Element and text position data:

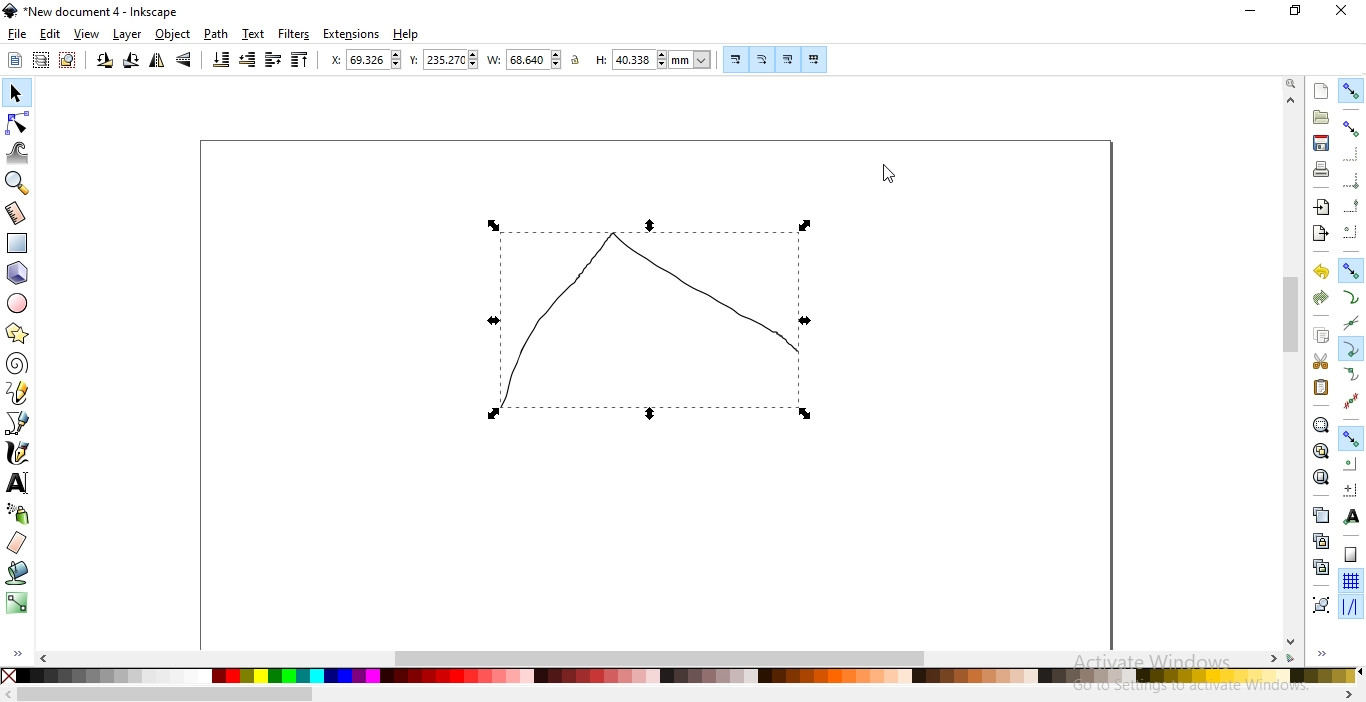 This screenshot has height=702, width=1366. I want to click on deselect any selected paths, so click(67, 61).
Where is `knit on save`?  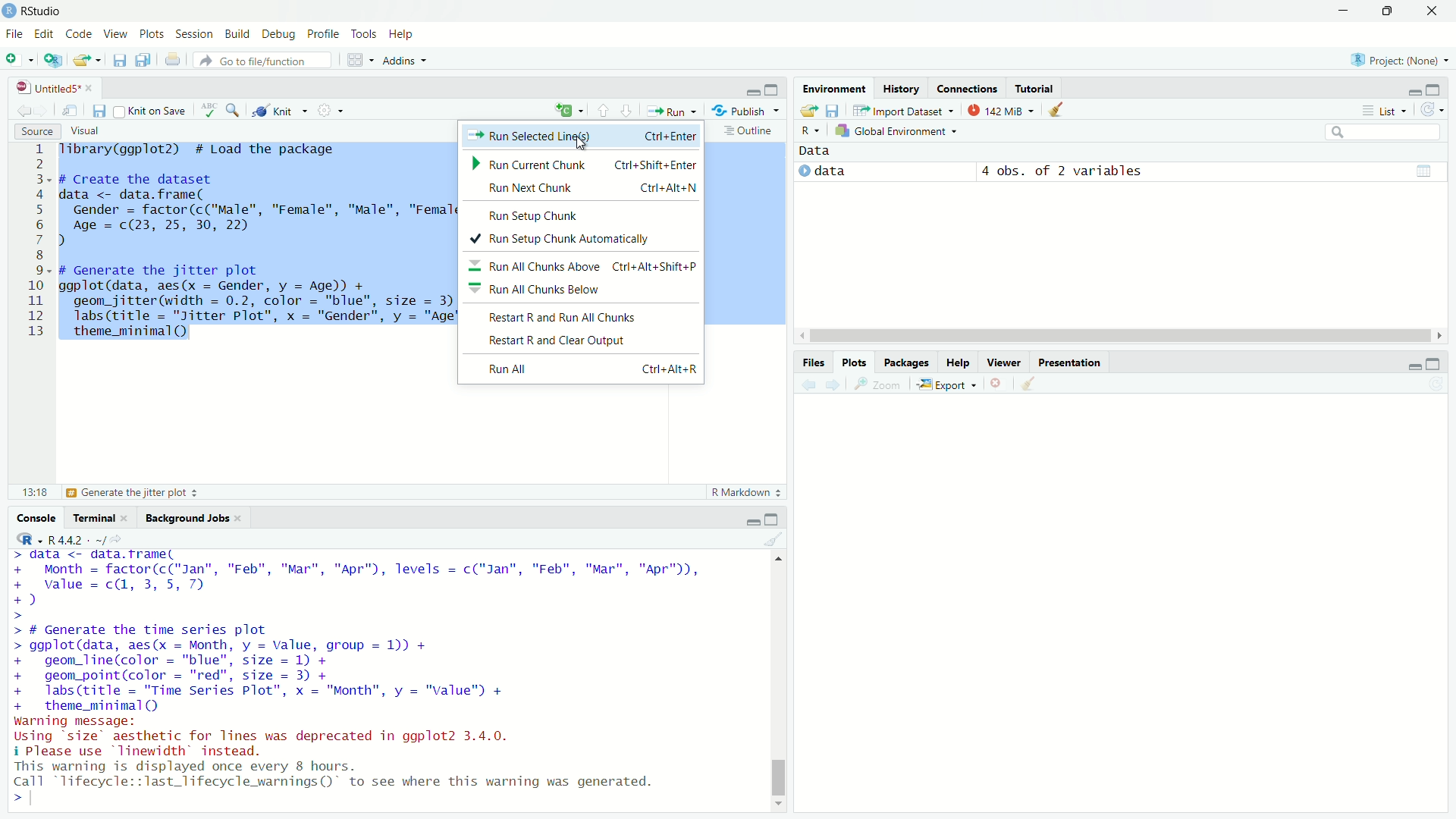
knit on save is located at coordinates (153, 110).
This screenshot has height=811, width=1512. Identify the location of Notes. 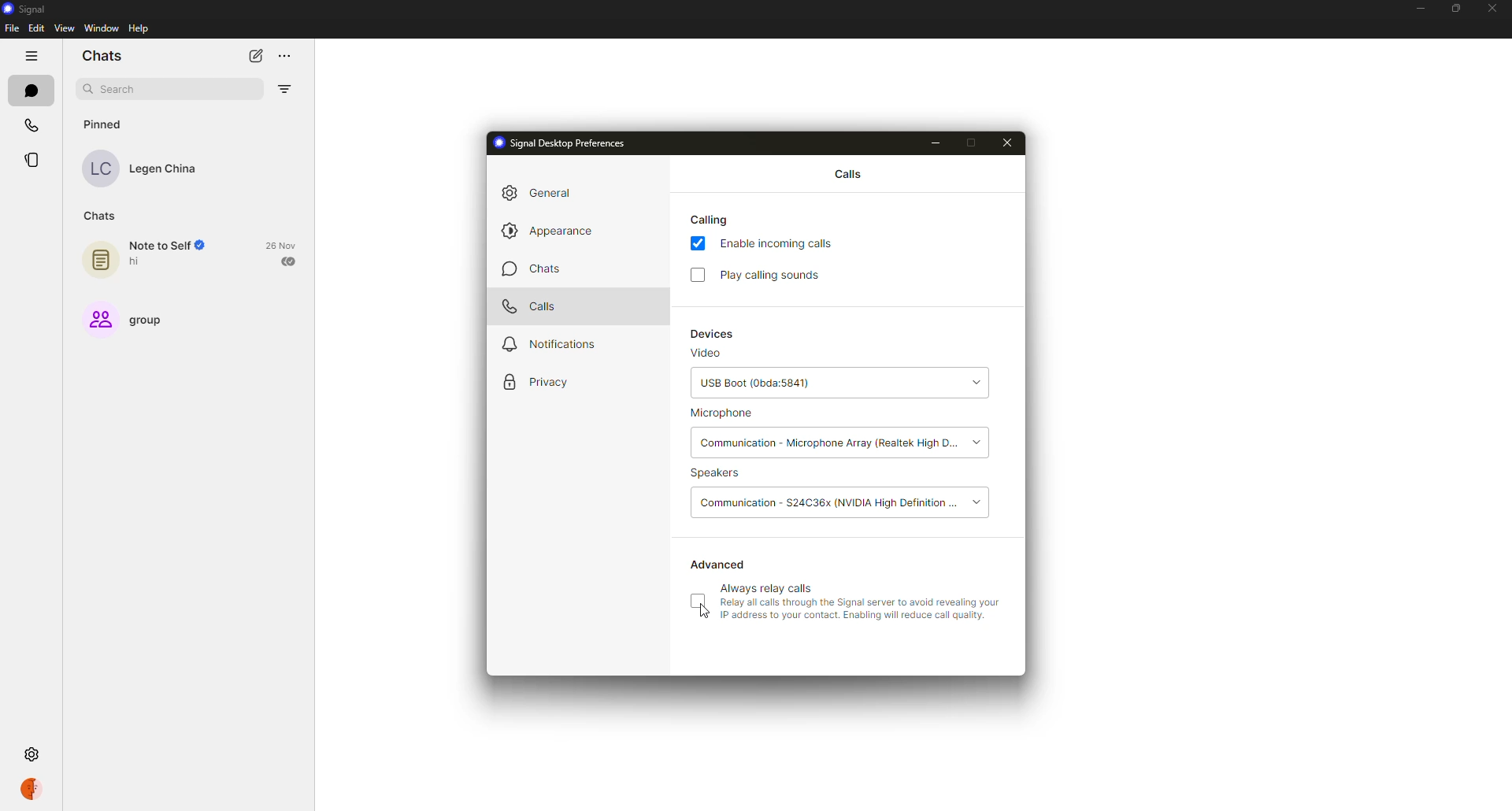
(97, 261).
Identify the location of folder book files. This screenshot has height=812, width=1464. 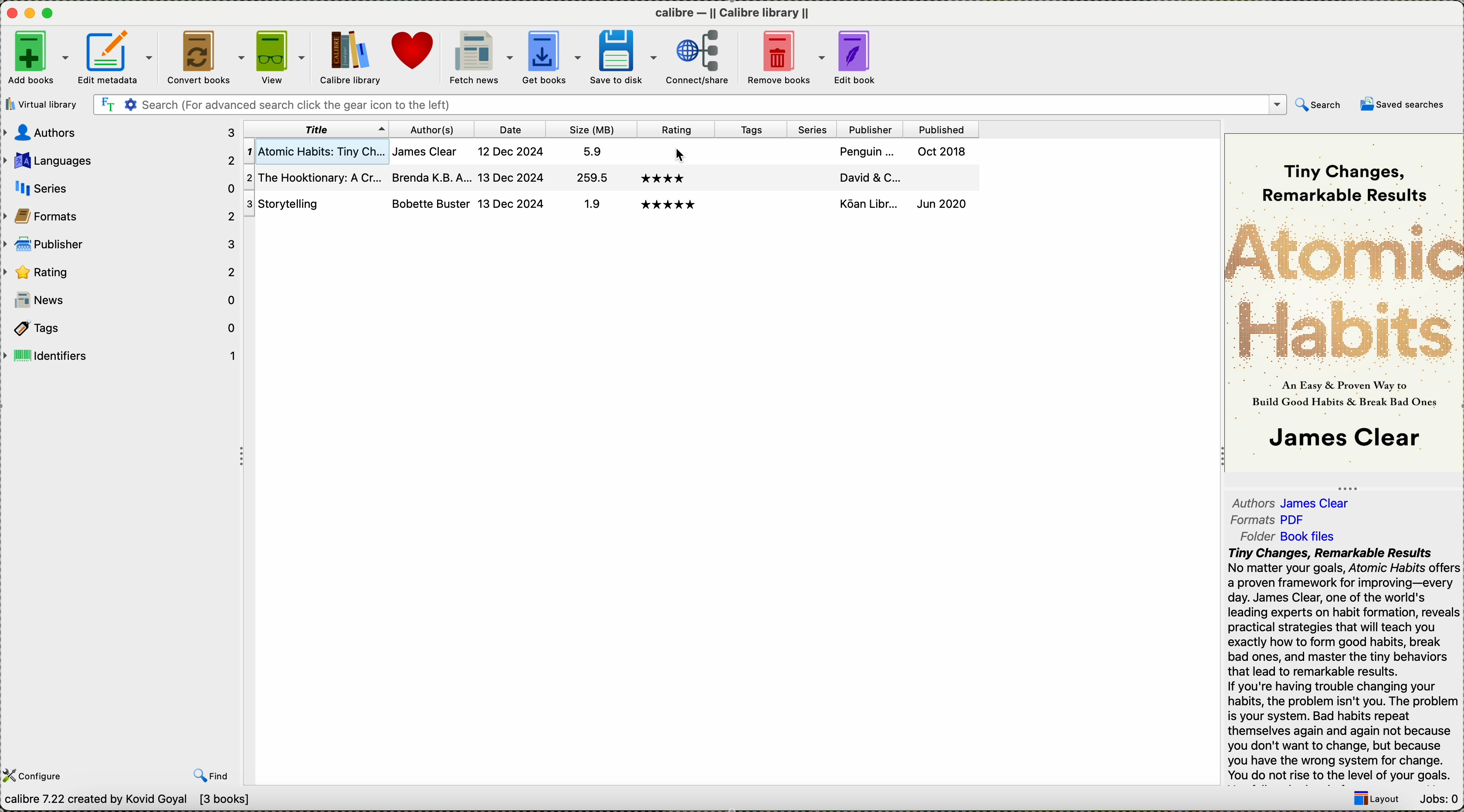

● **TASK BRIEF**: Can you put every line of the records above into a Markdown table with the columns "Row" and "Line", numbering each row, skipping blank lines, and leaving the pictures out?

● **COMPLETED EXERCISE**:
| Row | Line |
|---|---|
| 1 |  This screenshot has height=702, width=1366. I want to click on deselect any selected paths, so click(67, 61). |
| 2 | Where is `knit on save`?   |
| 3 | knit on save is located at coordinates (153, 110). |
| 4 | This screenshot has height=811, width=1512. Identify the location of Notes.  |
| 5 | (97, 261). |
| 6 | Identify the location of folder book files. This screenshot has height=812, width=1464.  |